- _文書抜粋_:
黄熱の概要
黄熱は、黄熱ウイルスが原因の急性ウイルス性感染症で、主にネッタイシマカなどの蚊によって媒介されます。発熱、頭痛、筋肉痛、吐き気、嘔吐などの症状があり、重症化すると肝機能障害や出血を伴い、致死率が高まります。現在のところ、有効な治療法はありません。
流行地域
黄熱は、西アフリカおよび南米の熱帯地域で流行しています。一部の国では、黄熱ワクチン接種証明書(イエローカード)が入国条件となっています。
予防
- 蚊に刺されない工夫: 防蚊スプレーや長袖・長ズボンの着用。
- 予防接種: 渡航前にワクチン接種が推奨されます。
黄熱ワクチン
ワクチンの種類
黄熱ワクチンは指定医療機関もしくは検疫所での接種になります。
山陰地方では、鳥取大学医学部附属病院か広島検疫所で接種を受けることができます。
用量・用法
ワクチンは弱毒生ワクチンで、1回の接種で終わります。生ワクチンの接種と生ワクチンの接種は27日以上の間隔をあける必要があるため、接種を希望される方は、ほかのトラベラーズワクチンを接種した後に、黄熱ワクチンを接種するとスケジュールが組みやすいと思います。
効果
1回の接種後10日後には免疫が形成されます。WHOによると、接種14日後の免疫獲得率は99%に達し、一度接種すれば終生免疫を獲得できるとされ、高い予防効果が期待されます。
副反応
局所の腫れ、軽い発熱、頭痛などが主な副反応ですが、重篤な副反応は稀です。

- _提供データ_:
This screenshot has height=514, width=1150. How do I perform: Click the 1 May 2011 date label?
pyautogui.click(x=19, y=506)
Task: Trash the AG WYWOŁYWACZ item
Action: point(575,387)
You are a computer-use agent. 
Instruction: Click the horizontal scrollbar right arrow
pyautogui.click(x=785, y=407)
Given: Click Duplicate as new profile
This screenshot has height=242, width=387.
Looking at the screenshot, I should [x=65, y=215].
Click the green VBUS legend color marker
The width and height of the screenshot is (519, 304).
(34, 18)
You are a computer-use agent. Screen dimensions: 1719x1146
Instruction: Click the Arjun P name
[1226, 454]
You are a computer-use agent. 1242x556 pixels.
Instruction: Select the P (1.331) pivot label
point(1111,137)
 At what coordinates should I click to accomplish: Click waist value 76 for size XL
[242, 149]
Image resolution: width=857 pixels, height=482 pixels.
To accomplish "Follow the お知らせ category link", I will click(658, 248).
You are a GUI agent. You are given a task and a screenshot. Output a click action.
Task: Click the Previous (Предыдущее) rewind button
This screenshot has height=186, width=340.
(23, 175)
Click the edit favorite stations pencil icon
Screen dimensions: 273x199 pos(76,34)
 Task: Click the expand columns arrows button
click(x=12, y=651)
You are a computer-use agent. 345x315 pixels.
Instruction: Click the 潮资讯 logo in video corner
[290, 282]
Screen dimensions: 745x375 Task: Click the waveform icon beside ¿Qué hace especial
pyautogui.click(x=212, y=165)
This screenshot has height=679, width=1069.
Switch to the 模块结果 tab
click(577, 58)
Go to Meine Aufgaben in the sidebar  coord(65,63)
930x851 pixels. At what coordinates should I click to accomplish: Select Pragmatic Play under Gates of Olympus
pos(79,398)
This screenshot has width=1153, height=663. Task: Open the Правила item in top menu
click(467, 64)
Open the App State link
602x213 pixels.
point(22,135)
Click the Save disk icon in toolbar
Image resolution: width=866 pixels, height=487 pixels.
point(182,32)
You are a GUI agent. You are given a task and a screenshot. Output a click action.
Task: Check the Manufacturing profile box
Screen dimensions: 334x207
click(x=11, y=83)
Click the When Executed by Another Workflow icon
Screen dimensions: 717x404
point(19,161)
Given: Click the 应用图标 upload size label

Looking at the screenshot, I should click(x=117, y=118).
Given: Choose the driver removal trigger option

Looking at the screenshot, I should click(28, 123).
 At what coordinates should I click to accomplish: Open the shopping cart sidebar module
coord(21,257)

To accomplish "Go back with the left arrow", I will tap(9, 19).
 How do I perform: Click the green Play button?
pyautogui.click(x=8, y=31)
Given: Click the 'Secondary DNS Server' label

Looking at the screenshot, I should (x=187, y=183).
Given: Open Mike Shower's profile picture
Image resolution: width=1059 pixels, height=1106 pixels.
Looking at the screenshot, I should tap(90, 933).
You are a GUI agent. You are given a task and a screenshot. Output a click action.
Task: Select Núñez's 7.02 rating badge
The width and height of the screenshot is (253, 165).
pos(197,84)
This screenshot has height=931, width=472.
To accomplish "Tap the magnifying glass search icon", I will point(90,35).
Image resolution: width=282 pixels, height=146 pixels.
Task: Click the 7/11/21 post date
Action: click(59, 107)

- _課題一覧_:
**1)** 黄熱に関する文書の内容と次の(a)〜(c)が合っているかを判断し、それぞれ「はい」か「いいえ」で答え、判断の決め手となる文書中の語句をそのまま引用しなさい。(a) 黄熱ワクチンは1回の接種で終わる。(b) 黄熱には有効な治療法がある。(c) 山陰地方では鳥取大学医学部附属病院で黄熱ワクチンの接種を受けられる。
**2)** 黄熱に関する文書によると、WHOが示す接種14日後の免疫獲得率は何%か答えなさい。
データはここでは使いません。

- _問題の解答_:
**1)**
(a) はい。「ワクチンは弱毒生ワクチンで、1回の接種で終わります。」
(b) いいえ。「現在のところ、有効な治療法はありません。」
(c) はい。「山陰地方では、鳥取大学医学部附属病院か広島検疫所で接種を受けることができます。」

**2)** 99%